Problems to solve:
A. Translate this sentence from the forum thread on line-bred and hybrid fish into Spanish: "A common sold hybrid is convict/ parrot fish."
B. Write the next part of the forum thread on line-bred and hybrid fish, picking up after its last post.

Document extract:
————

# hybrid/line bred



## Freak4ink (Jan 2, 2013)

I have a noob question, whats the difference between line bred and hybrid? I just recently picked up a couple peacocks from my lfs (didnt do the research 1st) they were called ruby crystal peacocks when I tried doing some reading on them they are a tuff species to find then I start seeing where people are saying they are a line bred fish so i'm curious as to what the difference in hybrid and line bred are!


----------



## cichliddoc (Oct 15, 2013)

Line bred is what some people call a man made or created fish, like blood dragon peacocks, and hybrids are a usually a mistake, like when a yellow lab and red zebra mate in a tank, crossbred fish. A common sold hybrid is convict/ parrot fish. A lot of chain stores sell hybrids so be on the look out, some look nice, but most have poor color and are undesirable fish.


----------



## wharfrat (Sep 9, 2013)

A good example of a line-bred Peacock is German Red it's source of origin is Aulonocara Stuart. Maleri from Chipoka* (Think of it as a German Shepherd...which is also a man made breed) . Where as a Peacock named after fruit :lol: such as a Blueberry Peacock is a hormone treated and Asian made hybrid (Think of it as a mutt from the pound that is from a line of mutts). Dragon's blood/Strawberry are another example of this Asian fish; however, they are becoming more widely accepted. Then there is the instance of omg my lithobates crossed with my lwanda type of thing...unwanted hybrid.

————

Data entries
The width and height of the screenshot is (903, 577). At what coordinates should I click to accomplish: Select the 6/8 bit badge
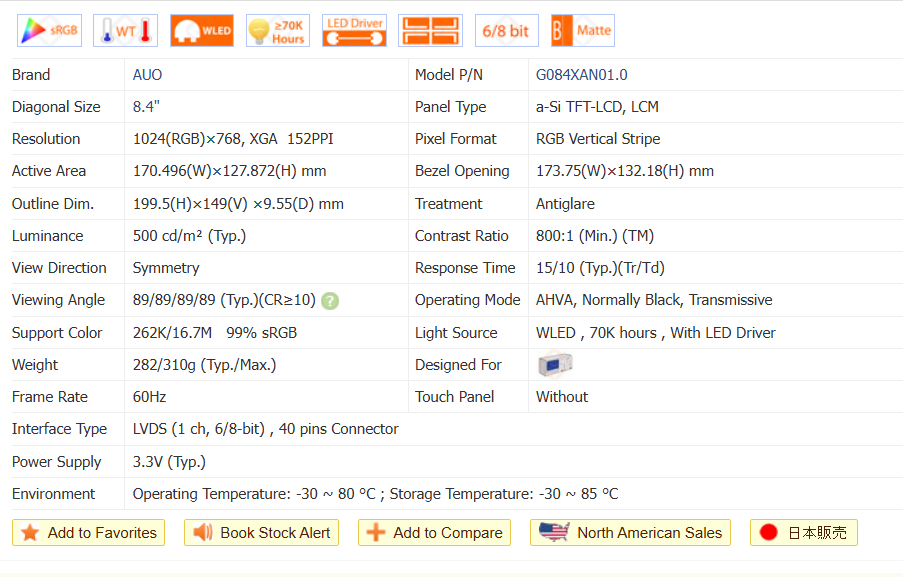tap(505, 31)
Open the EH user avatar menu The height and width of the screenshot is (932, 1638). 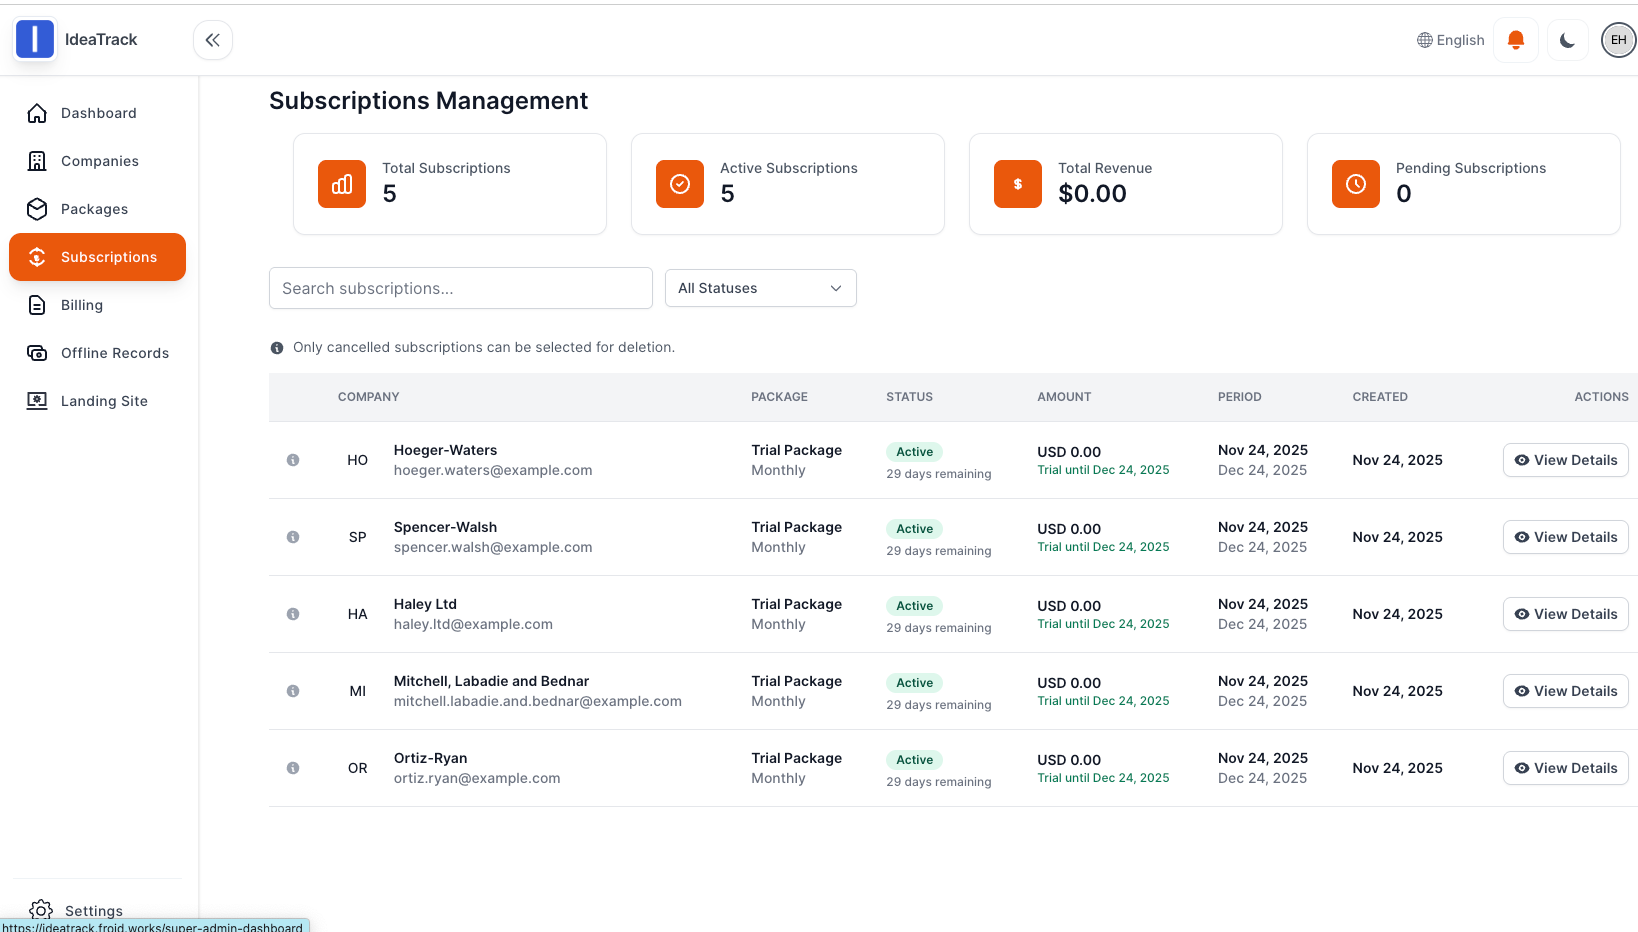(1618, 40)
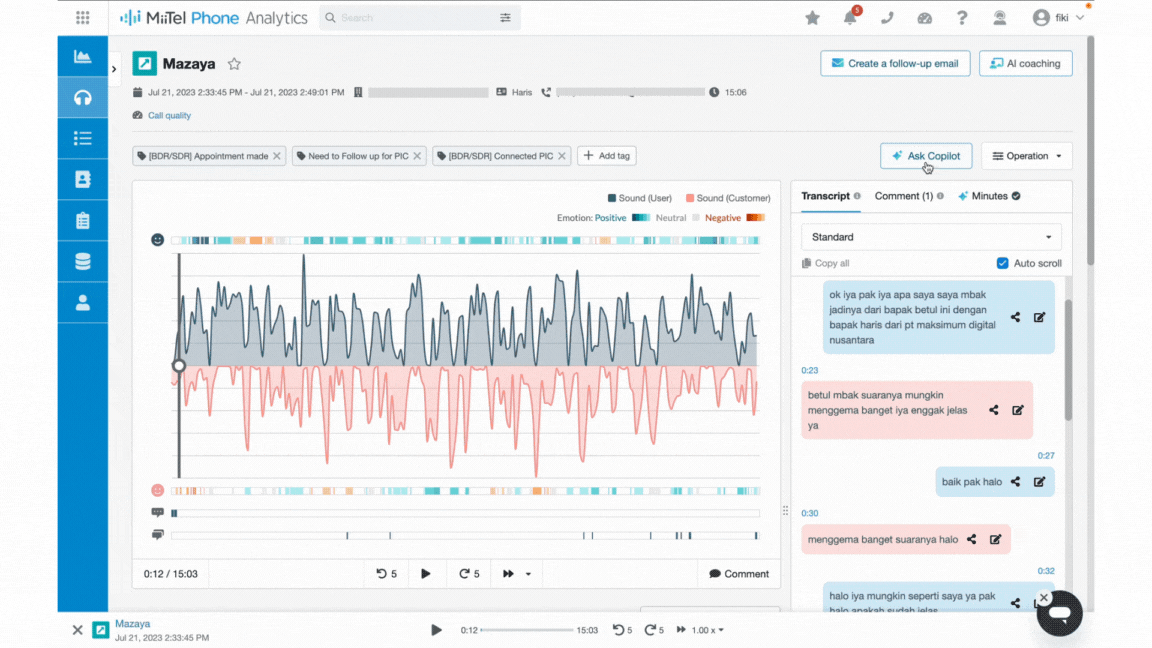Open the database sidebar icon

(82, 262)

————

Responses in order:
A. Un híbrido que se vende comúnmente es el pez convicto/loro.

B.
*Lot's of German Reds are sold under this name are simply Red Peacocks which have been interbred among other red, Ruby Red, Eureka Red's etc.


----------



## DJRansome (Oct 29, 2005)

I think I am saying the same thing, but line bred are pure...just bred to make them "better" than the real thing in the lake.

The German Red is supposed to be a Aulonocara Stuart. Maleri from Chipoka but bred for the red color.

A hybrid is a mix of 2 or more species.


----------



## Freak4ink (Jan 2, 2013)

Very Interesting thanks for the information! :thumb:


----------



## cich2it (Jul 23, 2012)

Another question want to add? Does "line-bred" mean the temperment or aggressive tendencies will also be "more pure?" If my question makes sense...or its it hit or miss.
Interested in German reds.. 

Replys appreciated..


----------



## cichliddoc (Oct 15, 2013)

Its really hit of miss with aggression, depends on the fish's own personality as well as the breed of fish.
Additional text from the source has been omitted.